Je le crois bien ; seulement, ces dames vont ôter leurs gants et leurs jolis doigts vont séparer les queues de crevettes de leur corps. Elles mettront les queues sur une assiette et les corps sur une autre ». « Et que voulez-vous faire des corps ? » dit la mère Aubourg, « ça n’a que la queue de bonne, ces bétails-là ». « Mère Aubourg, apprenez à faire des œufs brouillés aux queues de crevettes, je vous jure que cela ne vous sera pas inutile dans votre commerce ». « Si vieux qu’on soit, répondit-elle, on apprend tous les jours quelque chose de nouveau ».
Pendant ce temps-là, Ernestine était allée chercher une quatrième pyramide. Ces dames ôtèrent leurs gants et pleines de confiance dans mon talent culinaires se mirent à tirer les queues de leur étui, mettant comme je leur avais recommandé les queues sur une assiette et les corps sur une autre. Au bout d’un quart d’heure, la pyramide avait complètement changé d’aspect. Ce qui devait faire sortir notre dîner de la ligne d’un dîner bourgeois, c’étaient donc nos fameux œufs brouillés aux queues de crevettes.

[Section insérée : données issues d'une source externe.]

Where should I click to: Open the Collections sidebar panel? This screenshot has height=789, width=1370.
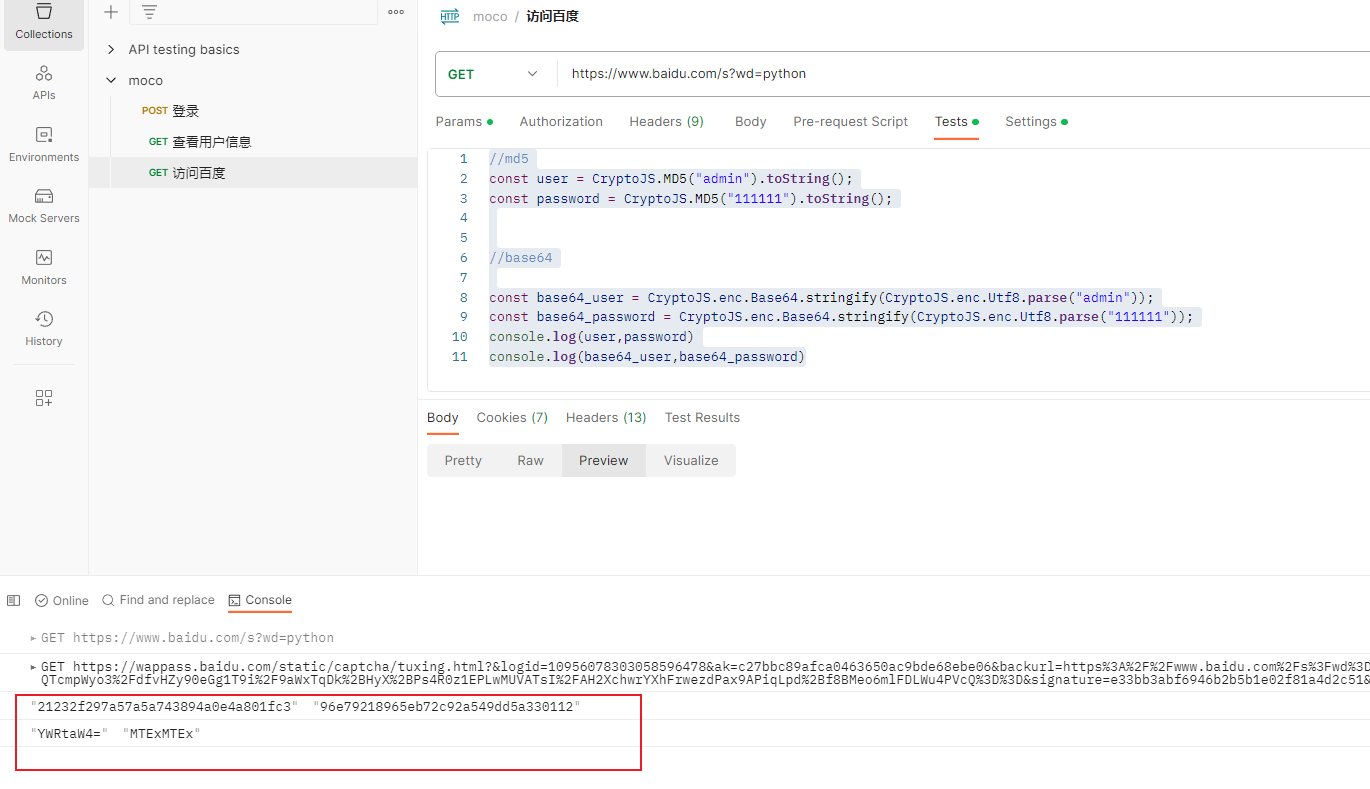coord(43,22)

Offenbach écrira ce quatrain pour Ernestine Aubourg : » À vos yeux, Belle Ernestine, je devine, que vous voulez un autographe : le voilà…phe… »

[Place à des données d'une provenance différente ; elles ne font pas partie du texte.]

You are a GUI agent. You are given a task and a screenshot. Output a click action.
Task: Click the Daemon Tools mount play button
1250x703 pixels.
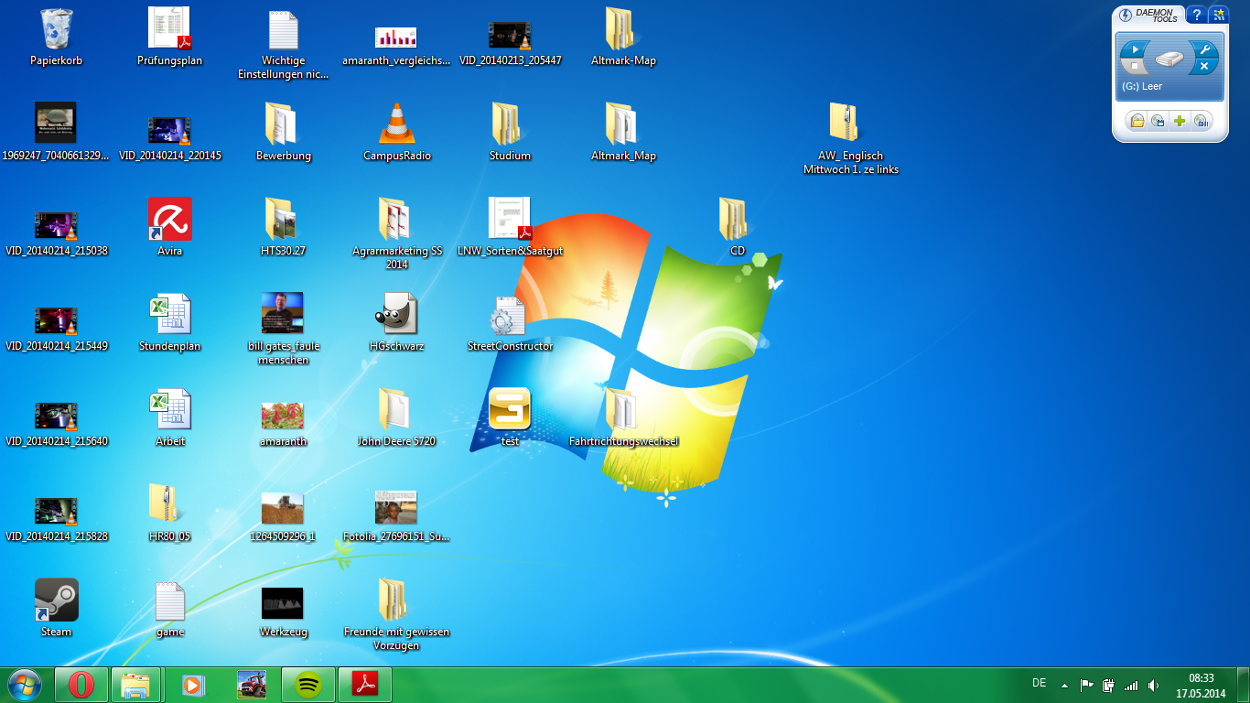(x=1135, y=49)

ET AUSSI, LA REINE ISABELLE À SAINT-JOUIN
Chassée de Madrid par la révolution de 1869, elle villégiaturait à Étretat en septembre 1880 et arrivait un beau jour par le chemin du Moulin à vent dans un char espagnol aux panaches rouges et jaunes flottants au vent. Ce fut un bel émoi dans le pays et parmi le personnel de l’auberge. Seule, la patronne ne se troubla pas ; elle observa : « Si la reine d’Espagne est venue ici, ce n’est pas pour y voir ce qu’elle peut voir ailleurs ». Elle ne changea pas sa mise, ni son menu. « La reine aura des crevettes et des tripes ». La reine fut ravie. Ainsi, l’œil ouvert à tout, intérieurement absente et volontiers solitaire, Ernestine Aubourg vivait le plus souvent repliée sur elle-même et plutôt mélancolique en ses souvenirs. Se faisant joviale en public, elle mena son auberge comme sa vie, en décor extérieur sans se livrer vraiment, malgré la notoriété de son auberge qu’elle n’ignore pas. « Vous portez toujours du noir, madame Ernestine ? ». « Oui, je fais le deuil. ». Son intime pensée à son propre sujet reste pour elle seule.
La guerre 1914-1918 amena un nouvel afflux de visiteurs, Sainte-Adresse étant devenue le siège du gouvernement de la Belgique. Son fils, Louis Besnard devint maire de Saint-Jouin en 1912. Elle mourut simplement comme elle avait vécue le 17 août 1918, laissant la réputation et la notoriété quasi-légendaire à son auberge.
La célèbre auberge s’est éteinte avec Ernestine Aubourg, laissant une belle demeure cauchoise et sa cour plantée. Au jour d’aujourd’hui, l’auberge de la Belle Ernestine, propriété privée, a conservé toute son authenticité, tant de par son parc gardé dans son intégralité, que de par la bâtisse en elle-même.
Que les propriétaires successifs et actuels soient ici remerciés d’avoir eu la volonté de préserver ce patrimoine.